And let’s be clear: sleepers aren’t boring “safe picks.” They’re lottery tickets, late-night gas

station sushi, and that one buddy who swears he “knows a guy.” They can hit big, or they can

absolutely ruin you—but hey, at least you’ll have fun blaming me.

This week, we’re looking at three guys who’ve had… let’s call it “interesting” off seasons. Rumor

has it one wrestled Bigfoot, one moonlights as a part-time magician, and another once ate 47

hot dogs in a single sitting. Totally unverified, but I choose to believe it.
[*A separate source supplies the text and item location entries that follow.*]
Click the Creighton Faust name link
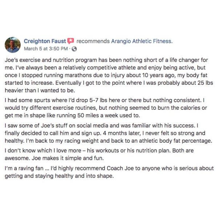 (45, 41)
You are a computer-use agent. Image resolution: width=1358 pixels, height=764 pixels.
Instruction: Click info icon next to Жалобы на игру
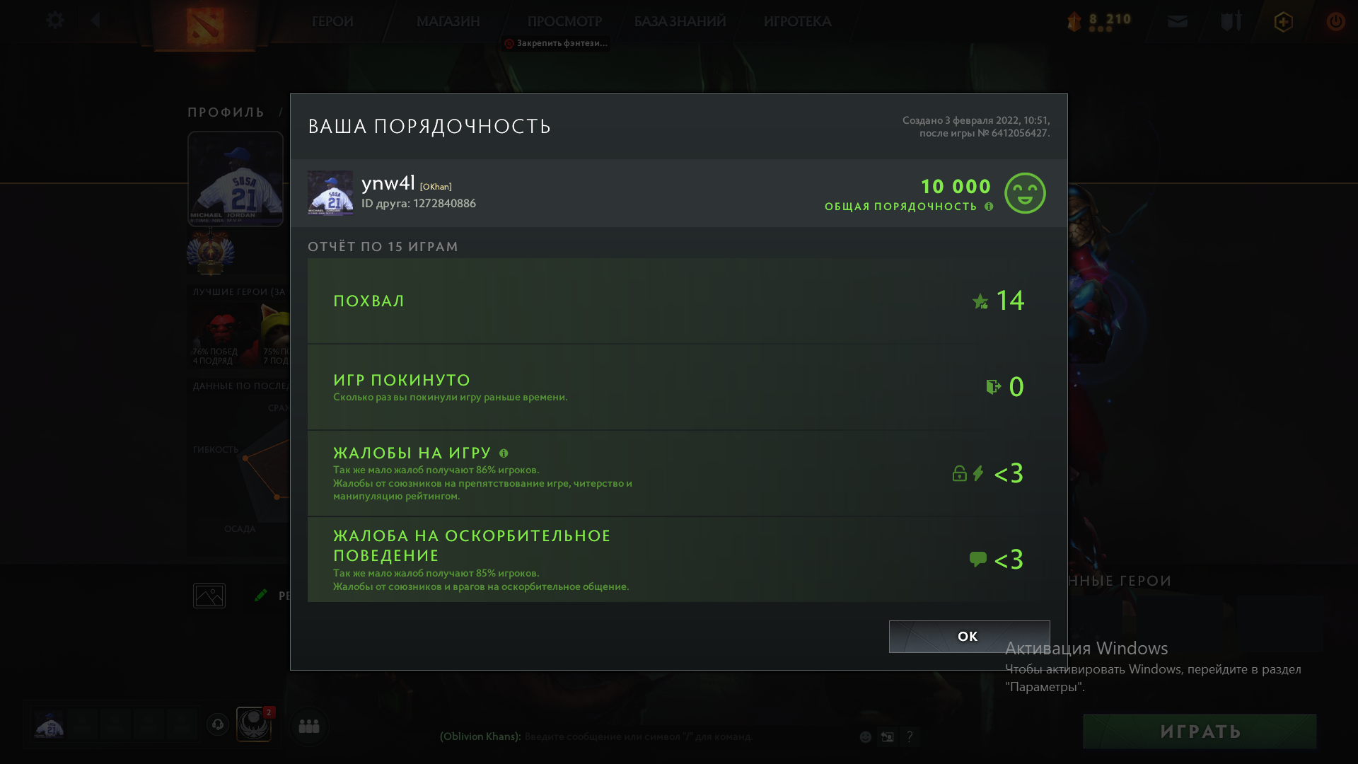[504, 453]
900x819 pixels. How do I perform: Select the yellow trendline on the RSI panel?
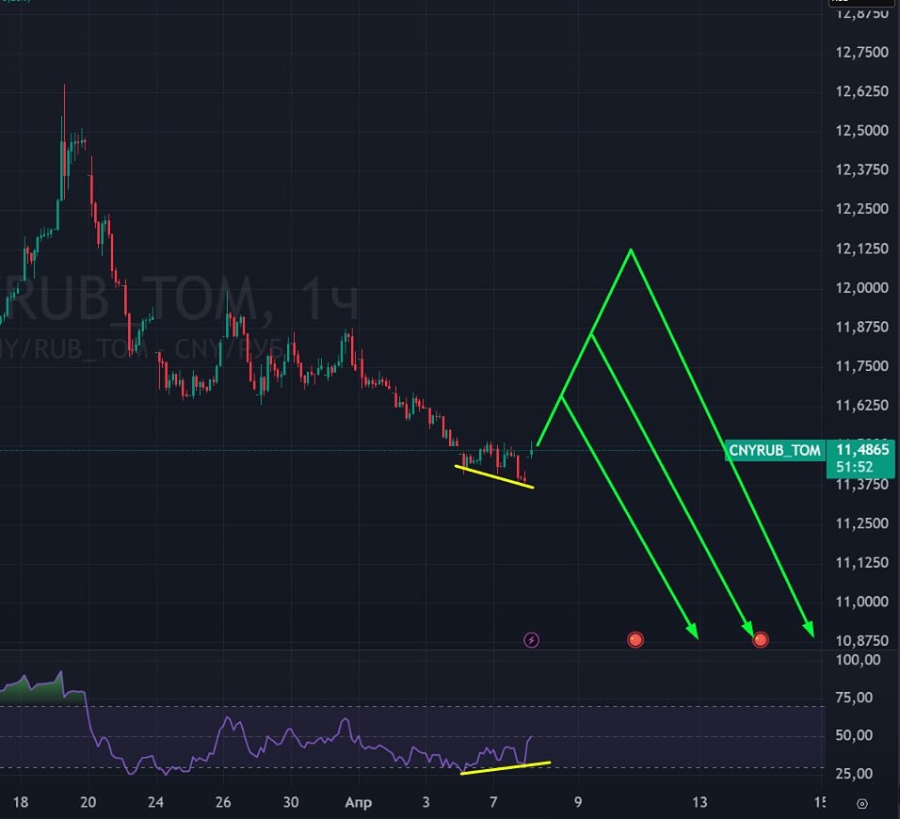[504, 766]
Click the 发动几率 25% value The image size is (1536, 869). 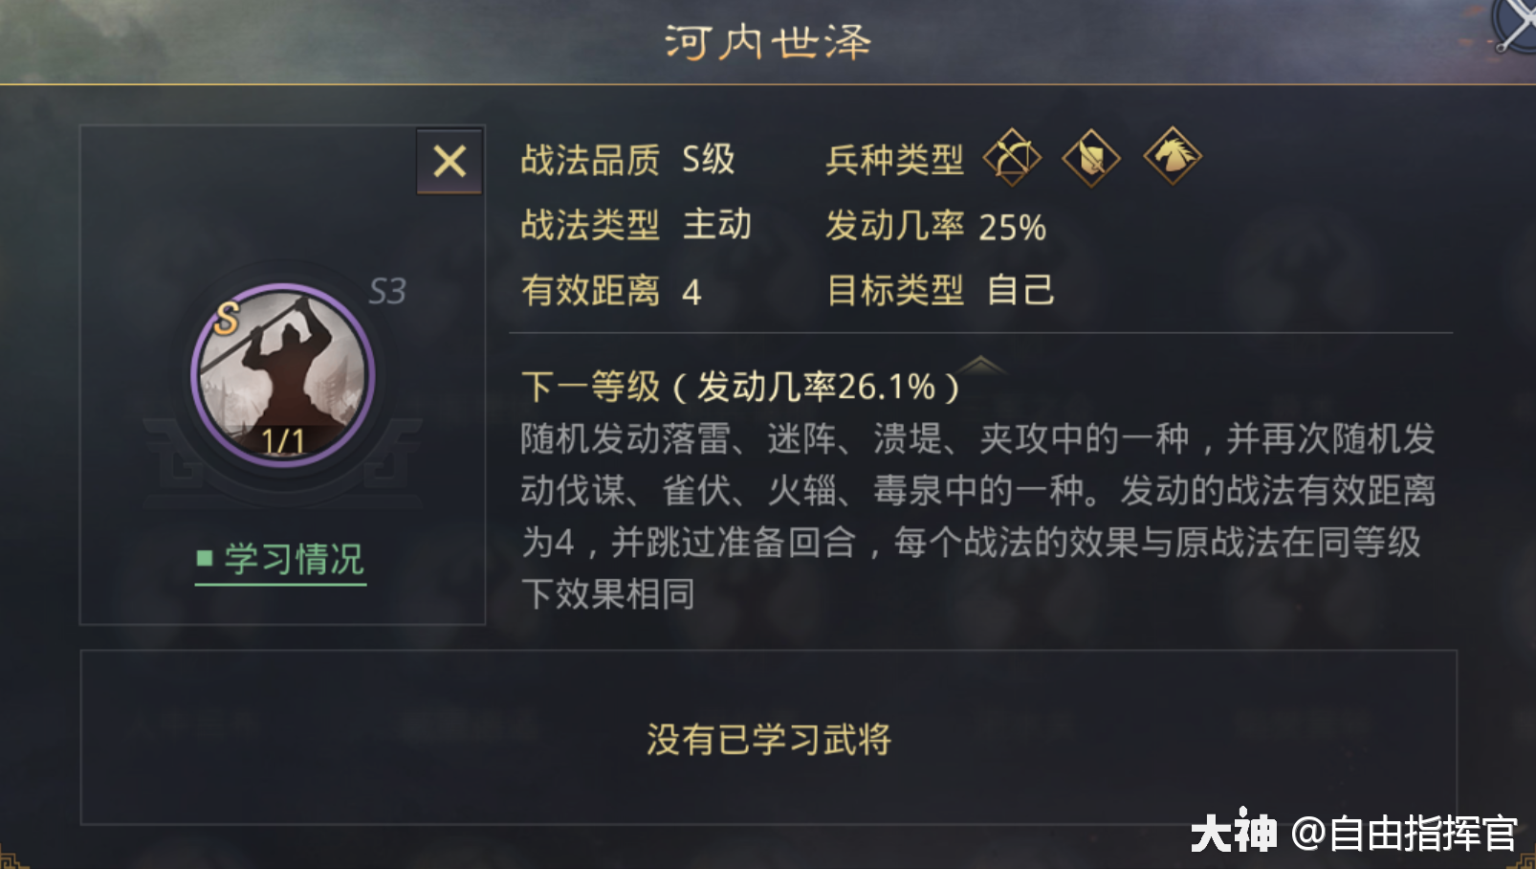coord(935,228)
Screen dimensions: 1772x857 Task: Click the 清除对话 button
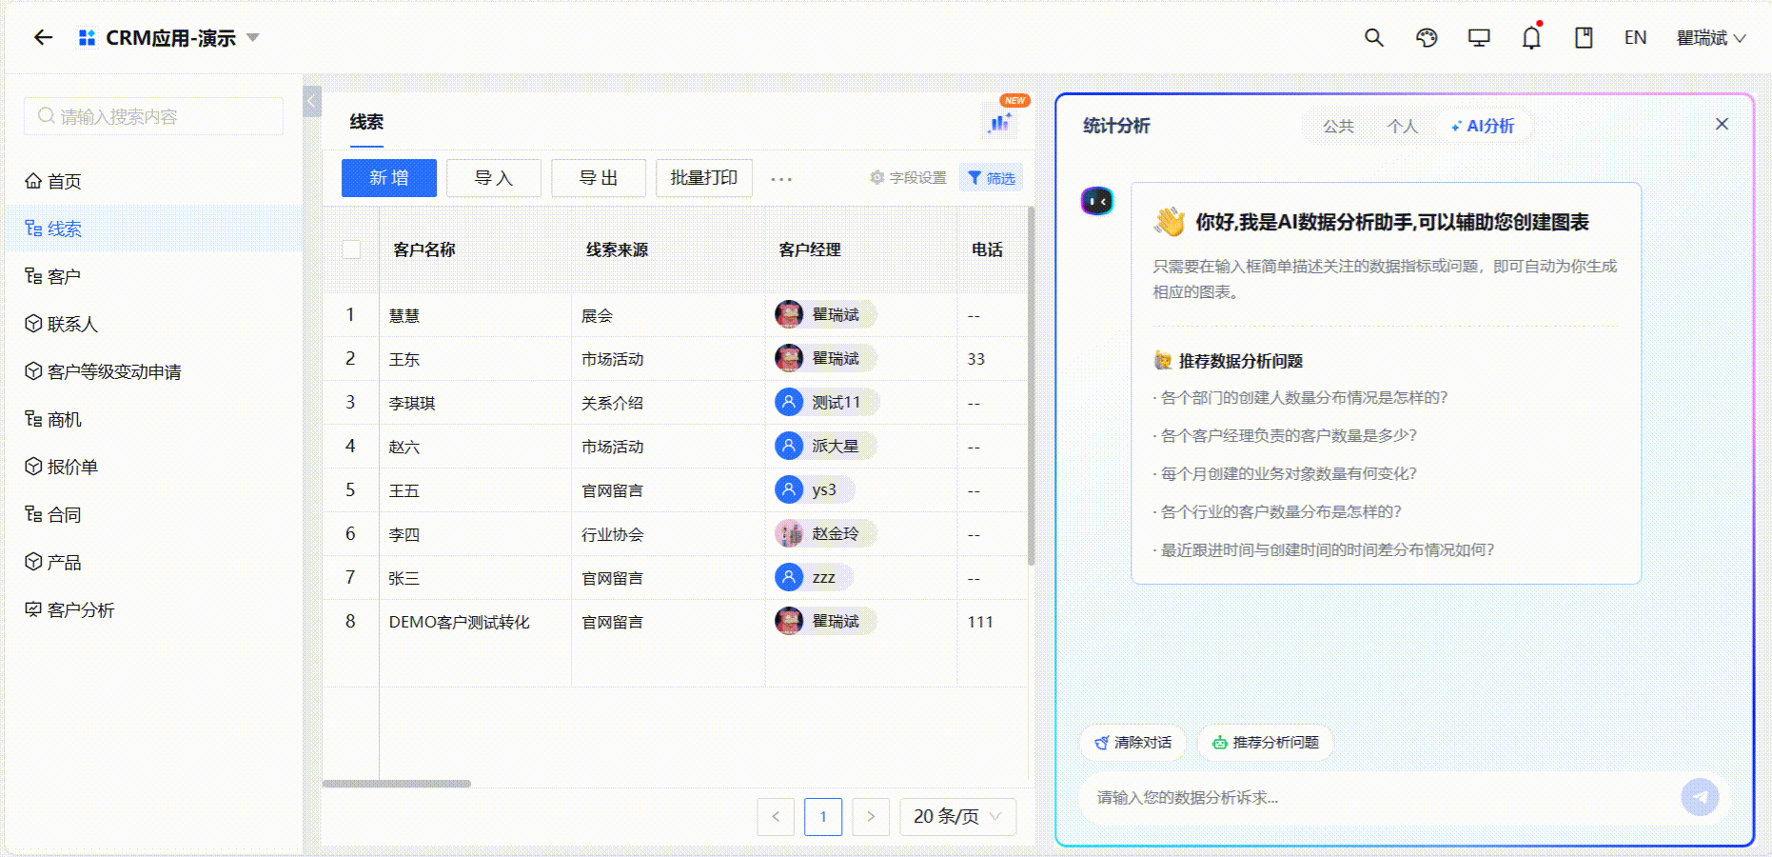pyautogui.click(x=1132, y=743)
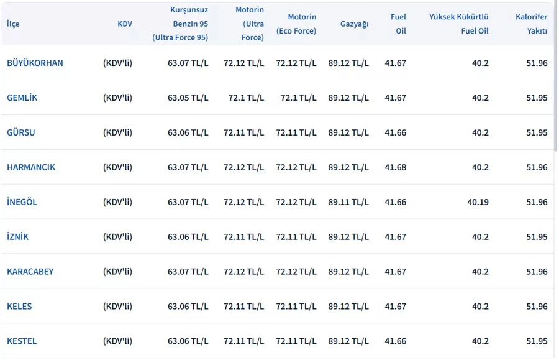Viewport: 559px width, 360px height.
Task: Open the KARACABEY district link
Action: (30, 272)
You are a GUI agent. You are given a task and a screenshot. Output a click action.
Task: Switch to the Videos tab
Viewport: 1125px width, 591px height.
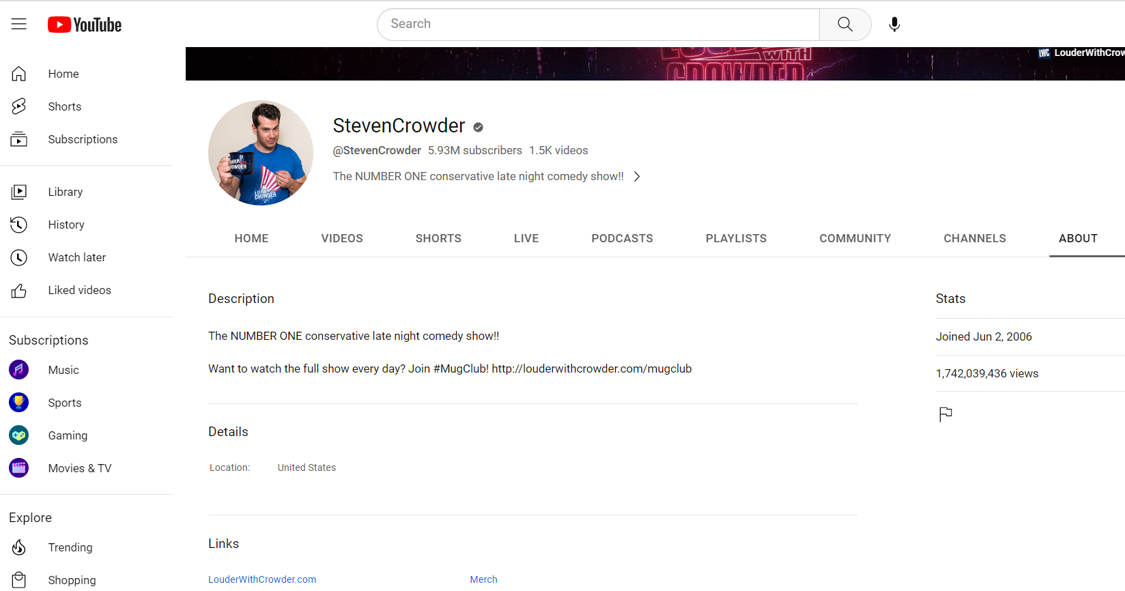(342, 238)
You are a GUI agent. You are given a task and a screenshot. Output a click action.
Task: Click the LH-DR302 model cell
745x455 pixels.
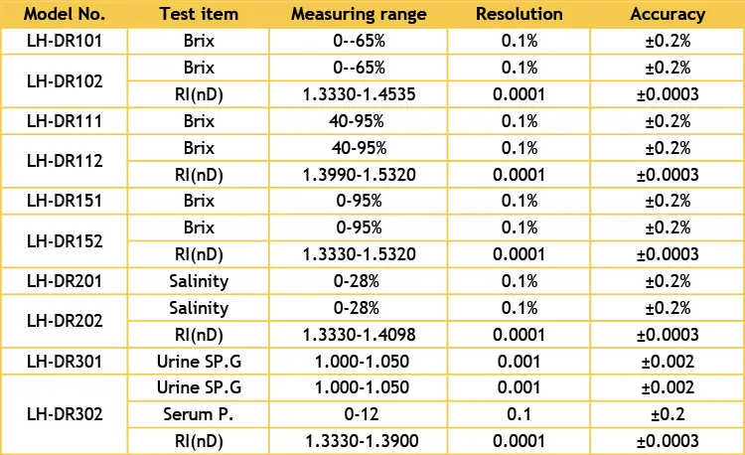coord(64,413)
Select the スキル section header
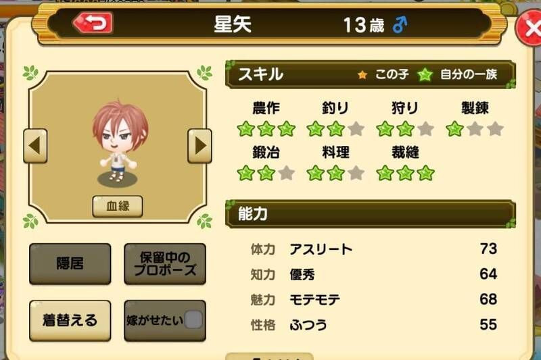541x360 pixels. pos(371,74)
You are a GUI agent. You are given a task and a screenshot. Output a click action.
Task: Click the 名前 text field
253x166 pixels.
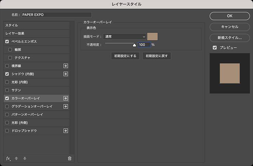tap(56, 15)
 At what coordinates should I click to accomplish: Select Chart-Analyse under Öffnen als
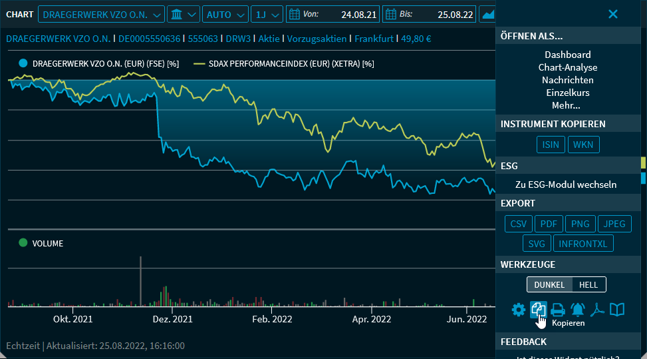(x=567, y=67)
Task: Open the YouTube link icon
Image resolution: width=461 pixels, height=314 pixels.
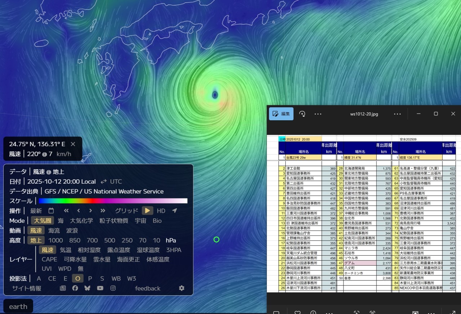Action: [100, 288]
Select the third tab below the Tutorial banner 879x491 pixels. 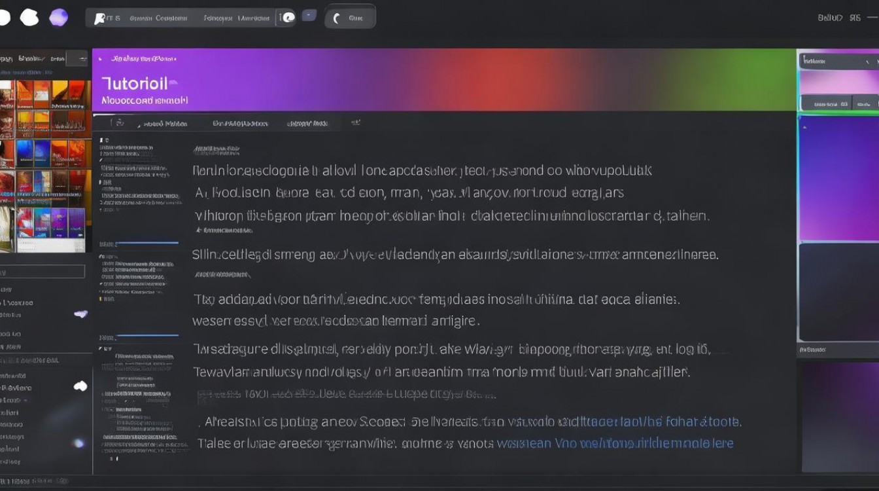(x=307, y=123)
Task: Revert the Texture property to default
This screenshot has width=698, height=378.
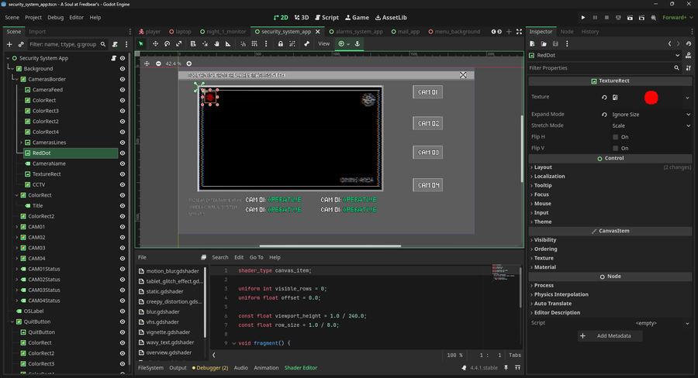Action: (x=604, y=98)
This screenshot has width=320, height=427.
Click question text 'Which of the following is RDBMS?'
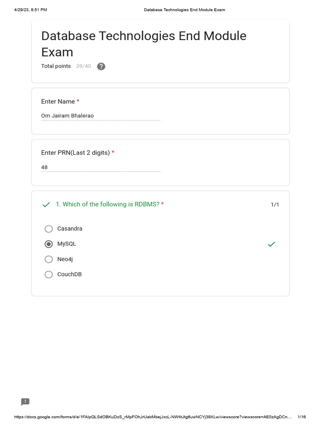tap(111, 204)
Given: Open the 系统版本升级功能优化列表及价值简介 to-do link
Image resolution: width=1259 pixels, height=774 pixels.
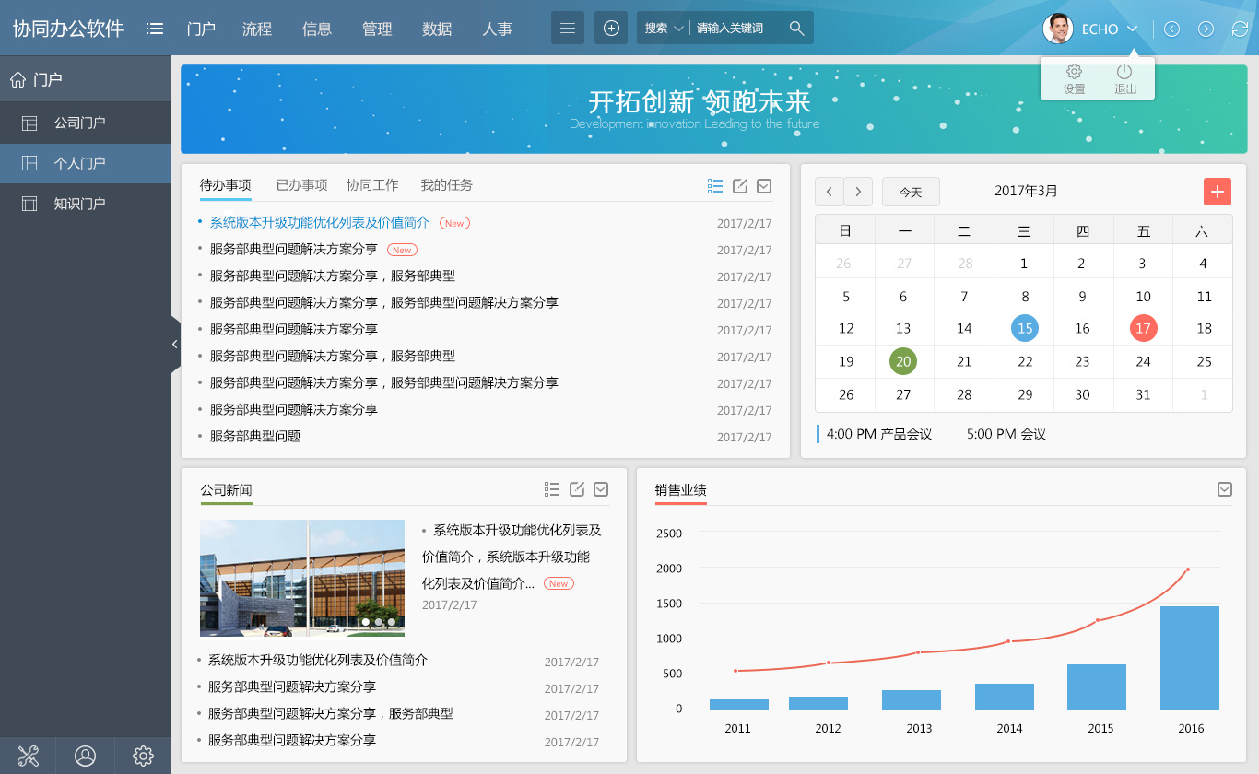Looking at the screenshot, I should (319, 222).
COLE PERFETTI – 82GP 18G 32A +14 SOG 143 Yahoo ADP -172.6


Perfetti didn’t just train this summer—he apparently wrestled Bigfoot in the Manitoba

wilderness. He wasn’t able to capture a picture of the notorious B-I-G Foot but the wrestling

match has supposedly left him in the best shape of his life heading into the new season. Not to

mention “Goal” Perfetti has some prime opportunity in front of him. Nikolaj Ehlers’ departure

has left a gaping hole in the Jets top six forwards. At only 23 years old and entering his 3 rd year

in the Show, Perfetti is still young and has the pedigree to really breakout this year. Especially

when you consider he only had an average time on ice of just over 15 minutes a game. Draft him a

round sooner and reap the rewards.


JACKSON LACOMBE – 75GP 14G 29A EVEN +/- SOG 134 Yahoo ADP – 120.3


Action Jackson Lacombe has arguably already broken out – in only 4 more games in 24/25 than

23/24 his point production jumped from 17 to 43 points. Not to mention his deployment

increased from an average ice time of 19:23 to 22:18 a night in his sophomore season. He also

possesses a bit of a gritty game as evidenced by his 96 blocks and 60 hits. You want this guy on

your squad because he can do a bit of everything from the back end. He is also rumoured to

hold the Minnesota state fair’s unofficial hot dog eating record, so you know he has that dawg

in him.


ANDREI KUZMENKO – 66GP 11G 26A -6 SOG 83 Yahoo ADP – 178.7


Kuzzy has supposedly been moonlighting as a magician this off-season. It’s difficult to get

accurate reports out Russia during this time but some outlets note his tricks are as prolific as

the great Houdini. Fantasy owners can only hope some of this magic carries over to the NHL

season. At first glance it doesn’t appear as though Kuzmenko was much of a fantasy factor last

season. He started the year on a middling Flames team before a quick cameo in Philly. He


eventually settled in nicely in La-La land. He put up 17 points in 22 games with the Kings, also

putting up 6 points in 6 playoff games. This guy oozes with talent; whether or not he’s on the

Russian gas is the real question. Take a flier on the magic man in the later rounds of your draft

and watch him flick his big wand in front of the net. He’s our first DEEP SLEEPER of the season.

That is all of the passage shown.